Jesús, el Amigo del marginado

¿Por qué vino Jesús a las personas con sanidad? Porque quería que todos supieran que Él tiene poder en la tierra para perdonar pecados.

Jesús hizo de los pecadores Sus mejores amigos en la tierra, y todavía ofrece la misma aceptación, el mismo perdón, y el mismo poder hoy.

Mucha gente hoy carece de seguridad, certeza y paz. Pero quisiera invitarte a que te unas al pobre paralítico, quien demostró que no importa quién seas, ni dónde hayas estado, ni lo que hayas hecho, aún eres aceptado cuando vienes a Jesús. Todavía puedes ser perdonado.

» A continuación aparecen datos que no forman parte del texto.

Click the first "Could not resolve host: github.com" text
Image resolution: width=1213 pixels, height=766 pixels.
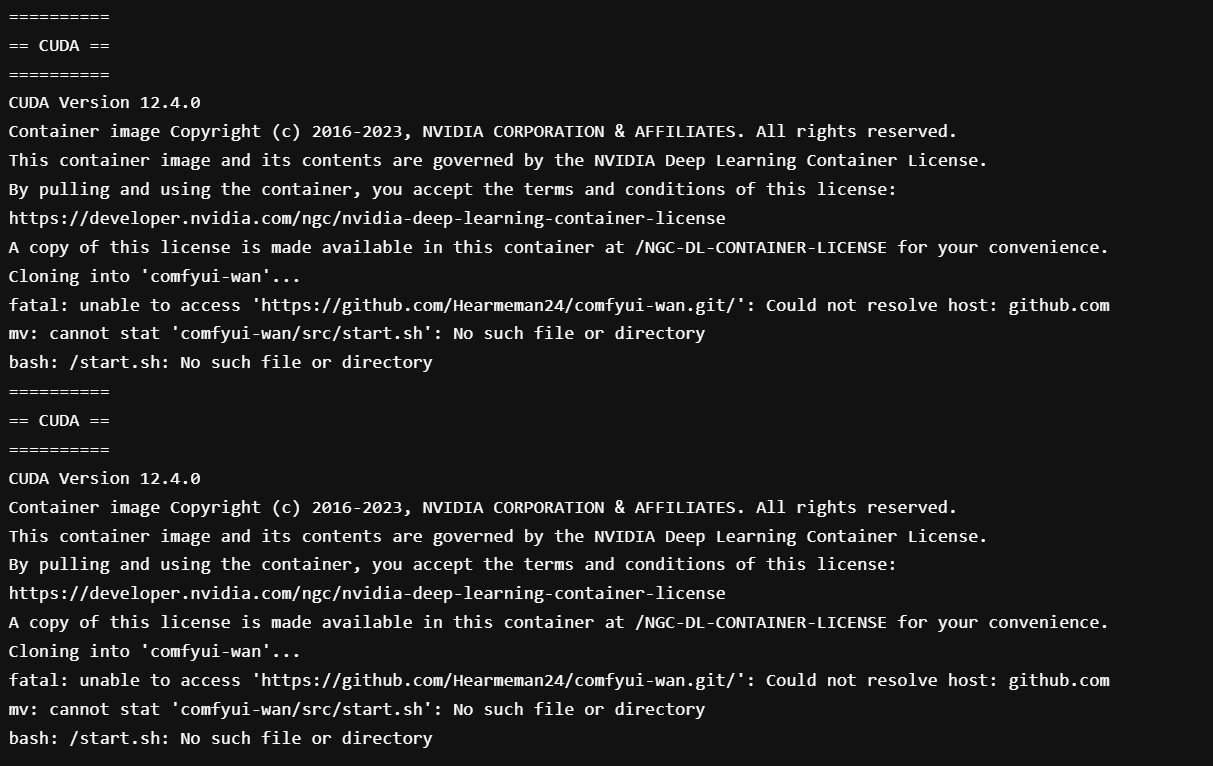coord(937,305)
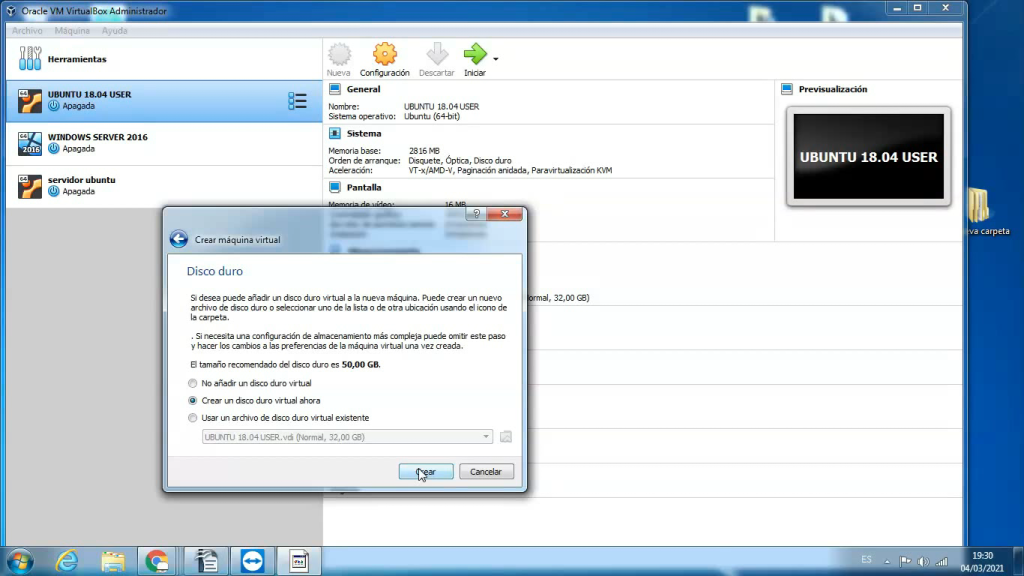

Esto puede darte un nuevo ritmo al caminar, vida nueva en el alma, porque Dios no sólo tiene poder para perdonar, sino también para sanar, transformar, y capacitarte para caminar en novedad de vida. Todo esto ocurre en la presencia de Jesús.

¡Cuán agradecidos podemos estar hoy de que todavía podemos venir a la presencia de Jesús y que Él ha prometido aceptarnos, perdonarnos y limpiarnos!

El salmista lo expresó con estas palabras:

“Bendice, alma mía, al Señor; bendiga todo mi ser su santo nombre. Bendice, alma mía, al Señor y no olvides ninguno de sus beneficios. Él perdona todos tus pecados y sana todas tus dolencias; Él redime tu vida del sepulcro y te corona de amor y compasión.”
—Salmo 103:1-4

“Todo lo que el Padre me da, vendrá a mí; y al que a mí viene, no lo echo fuera.”